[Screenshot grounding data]
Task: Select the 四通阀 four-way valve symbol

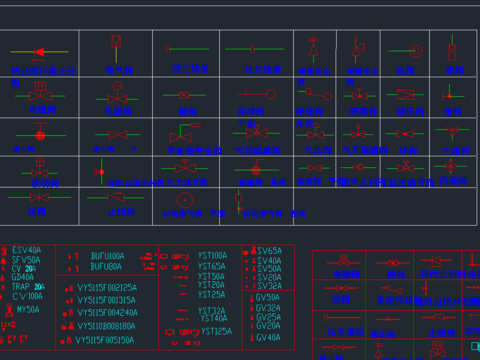Action: click(451, 166)
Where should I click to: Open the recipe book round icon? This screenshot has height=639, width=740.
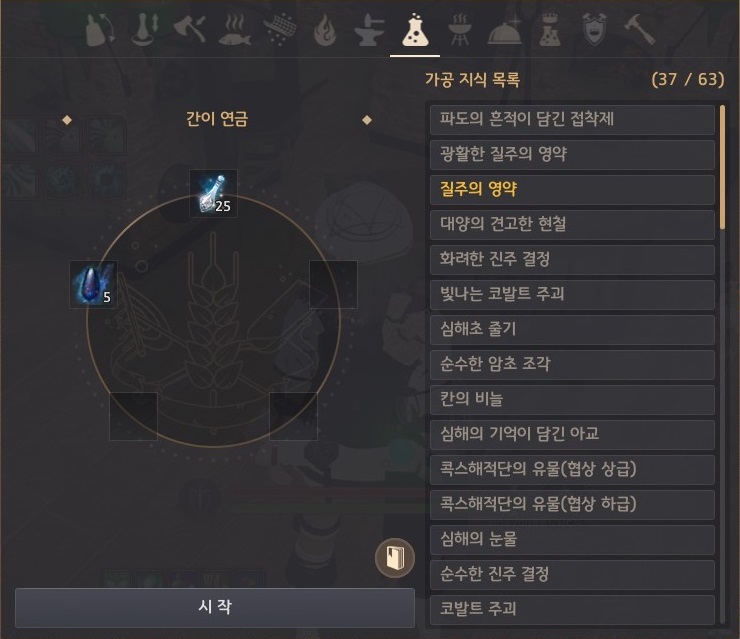click(x=395, y=558)
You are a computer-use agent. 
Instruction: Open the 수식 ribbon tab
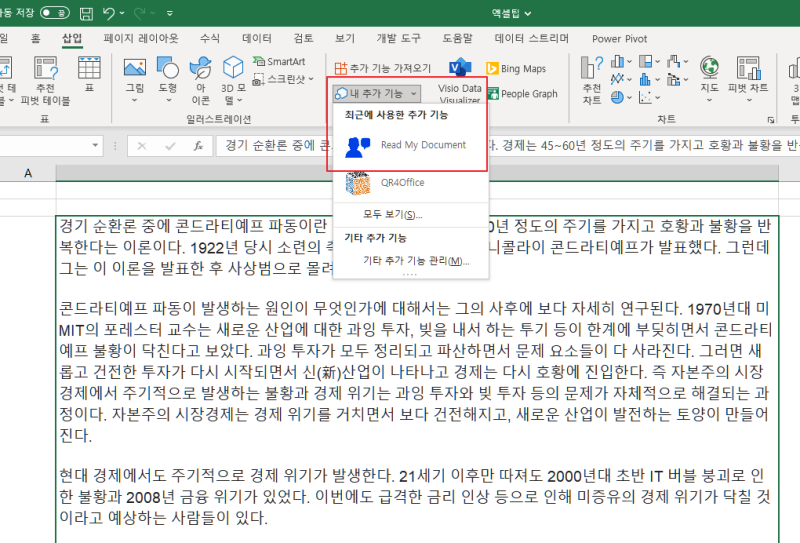(x=210, y=38)
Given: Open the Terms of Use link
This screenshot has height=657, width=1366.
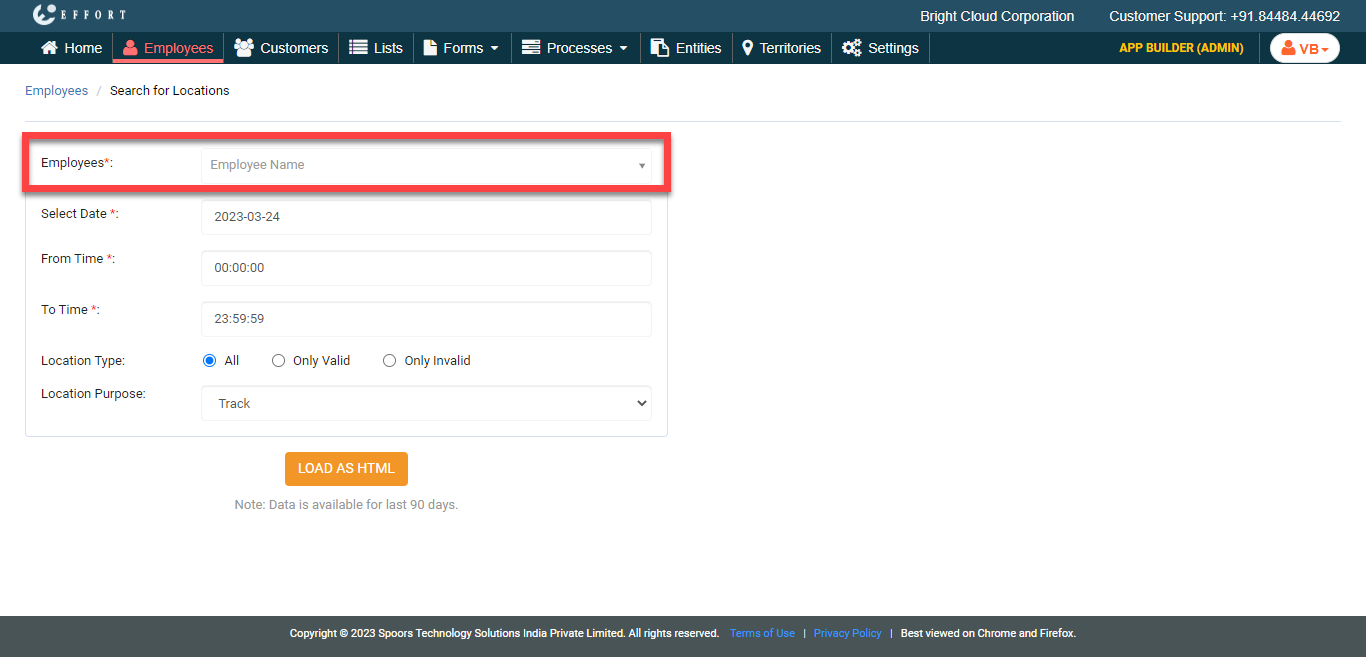Looking at the screenshot, I should click(762, 633).
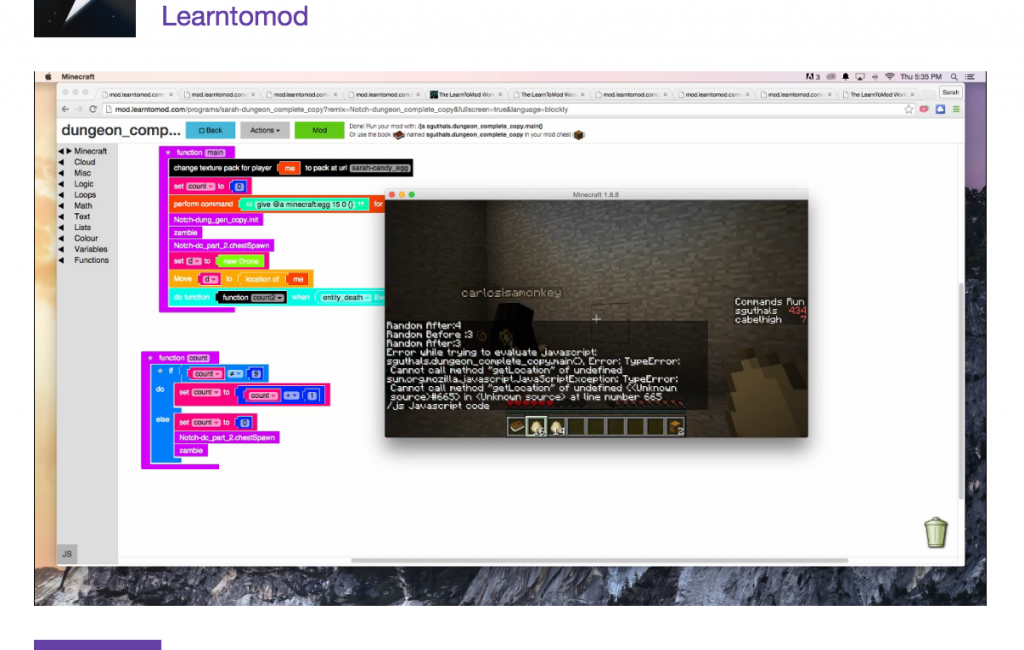Select the Loops category in toolbox
Viewport: 1024px width, 650px height.
pos(85,195)
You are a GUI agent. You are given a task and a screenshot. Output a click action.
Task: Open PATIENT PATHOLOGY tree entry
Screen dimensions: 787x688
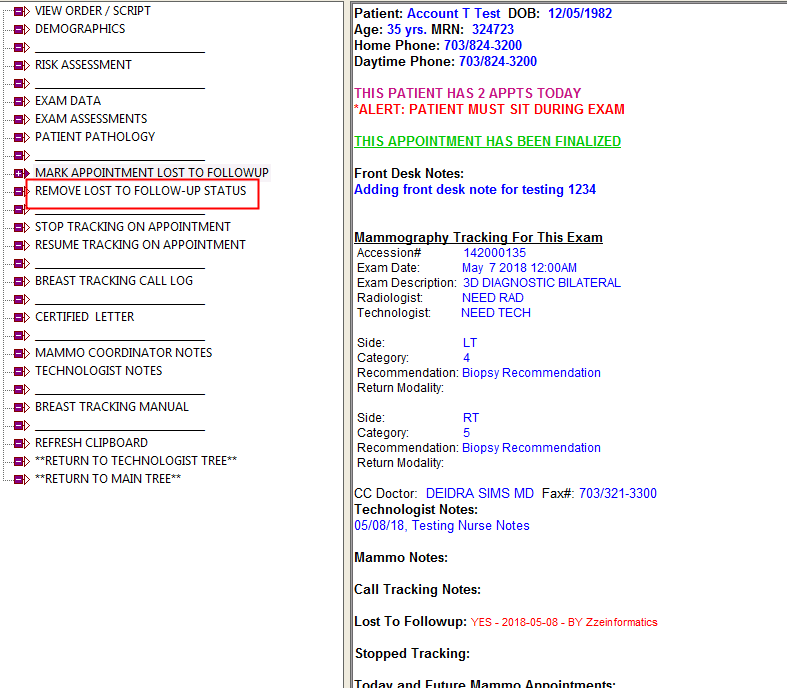point(95,137)
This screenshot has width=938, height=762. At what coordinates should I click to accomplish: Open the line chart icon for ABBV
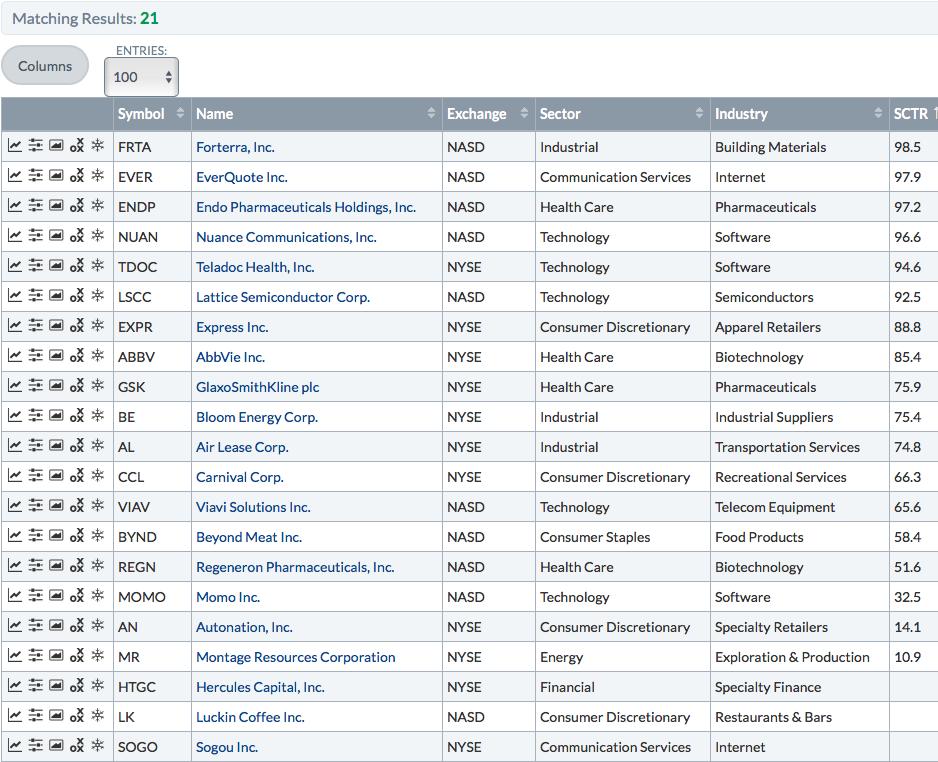tap(15, 356)
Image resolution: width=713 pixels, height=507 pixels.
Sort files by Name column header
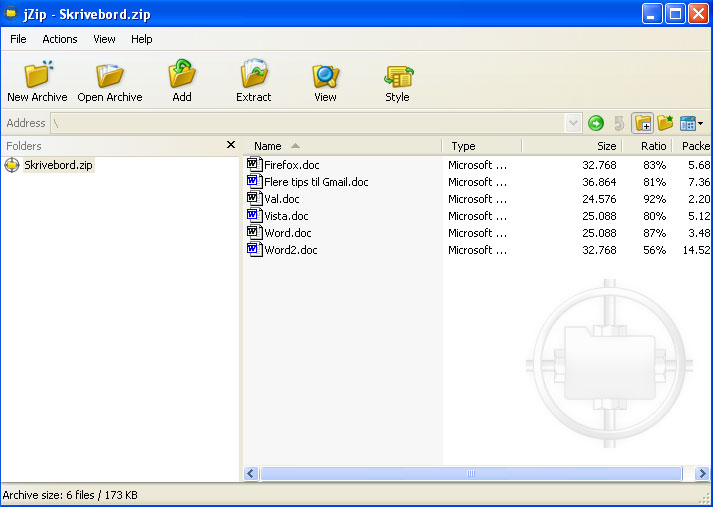[x=268, y=146]
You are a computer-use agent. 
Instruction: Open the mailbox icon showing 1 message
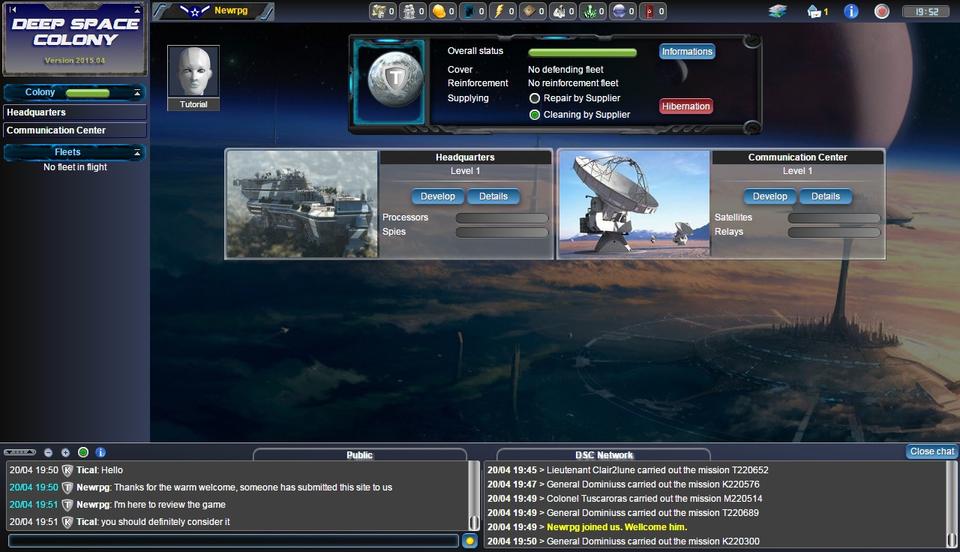coord(815,11)
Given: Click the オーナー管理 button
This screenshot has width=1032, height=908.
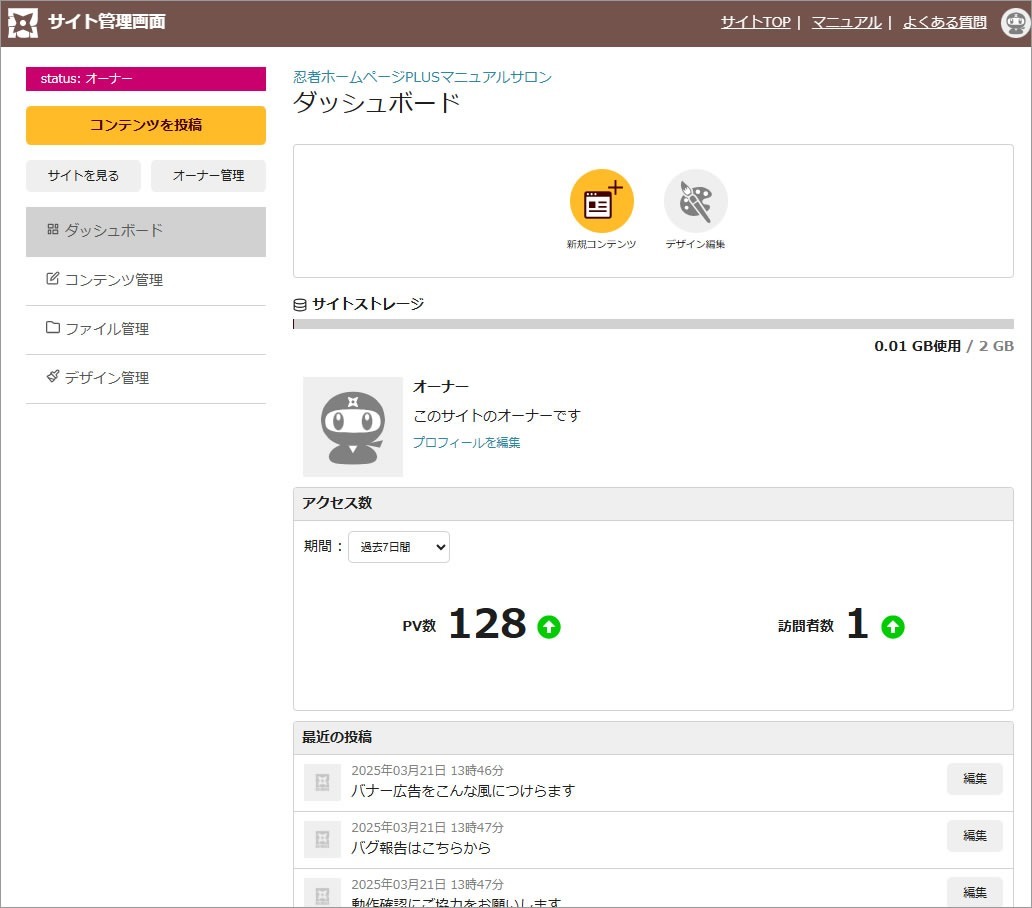Looking at the screenshot, I should pyautogui.click(x=208, y=176).
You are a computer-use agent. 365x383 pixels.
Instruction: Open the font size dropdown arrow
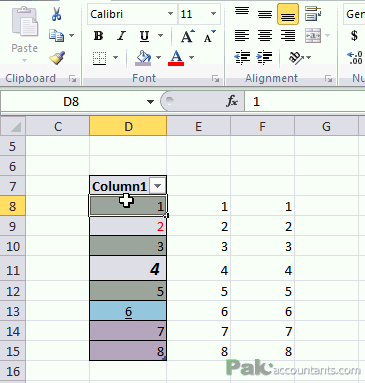pos(213,14)
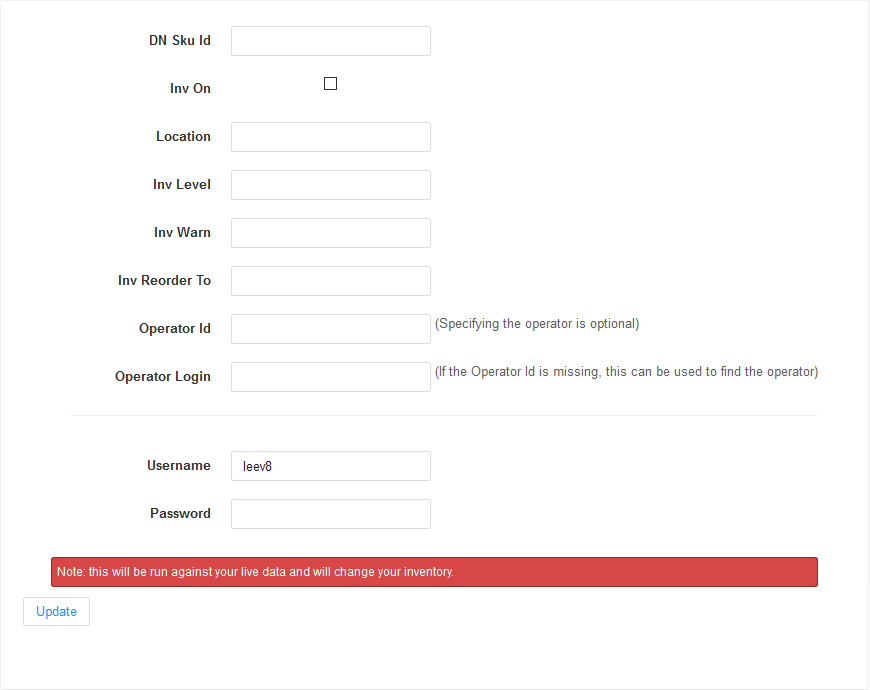Select the Location input box
870x690 pixels.
(330, 136)
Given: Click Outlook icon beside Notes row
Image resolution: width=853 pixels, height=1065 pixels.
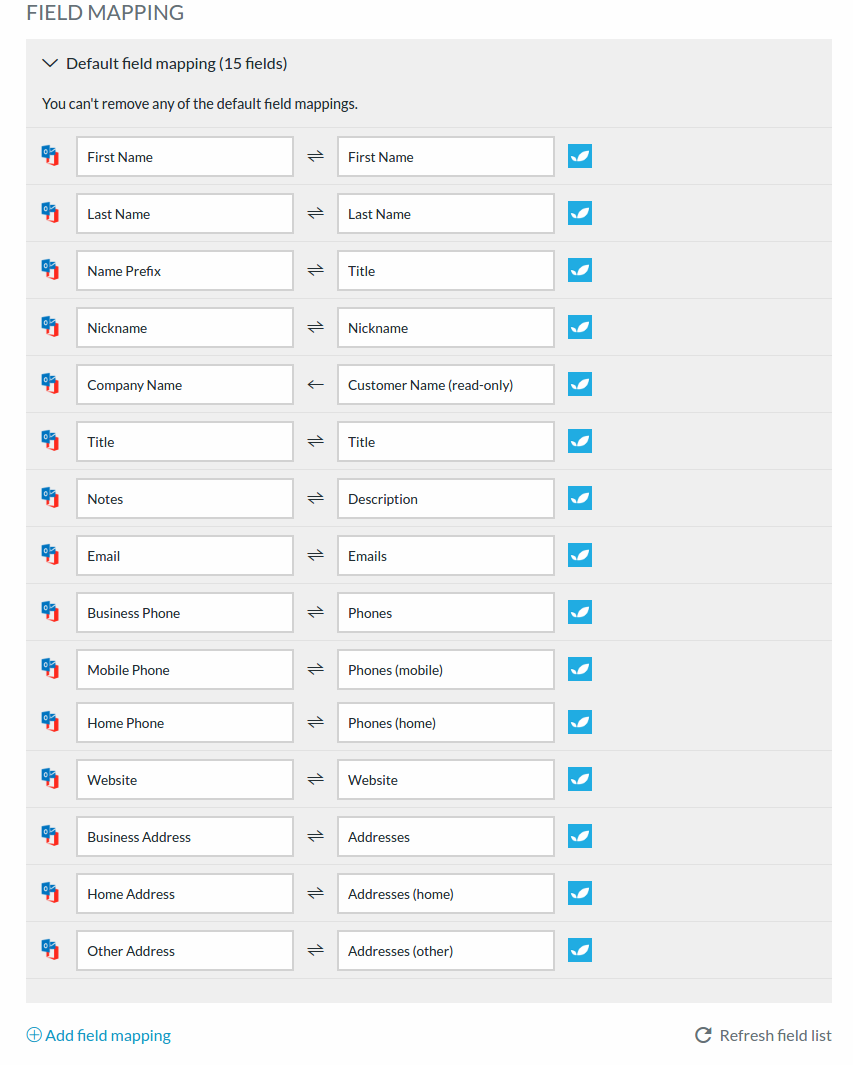Looking at the screenshot, I should [x=50, y=498].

• About this task:
Reproduce nothing but the lines that run from the line containing "You are a GUI" through the last line of the records, inclusive. Omit the pictures.

• Solution for this exercise:
You are a GUI agent. You are given a task and a screenshot. Output a click action.
Task: Open PATIENT PATHOLOGY tree entry
Screen dimensions: 787x688
point(95,137)
This screenshot has width=938, height=762. At what coordinates should I click to accomplish: Open the line chart icon for ABBV
tap(15, 356)
Image resolution: width=713 pixels, height=507 pixels.
Sort files by Name column header
[x=268, y=146]
You are a computer-use agent. 
Instruction: Open the mailbox icon showing 1 message
coord(815,11)
Given: Click the オーナー管理 button
This screenshot has width=1032, height=908.
Looking at the screenshot, I should pyautogui.click(x=208, y=176).
You are a computer-use agent. 365x383 pixels.
Instruction: Open the font size dropdown arrow
pos(213,14)
Select the Location input box
870x690 pixels.
(330, 136)
Given: Click Outlook icon beside Notes row
Image resolution: width=853 pixels, height=1065 pixels.
Looking at the screenshot, I should [x=50, y=498].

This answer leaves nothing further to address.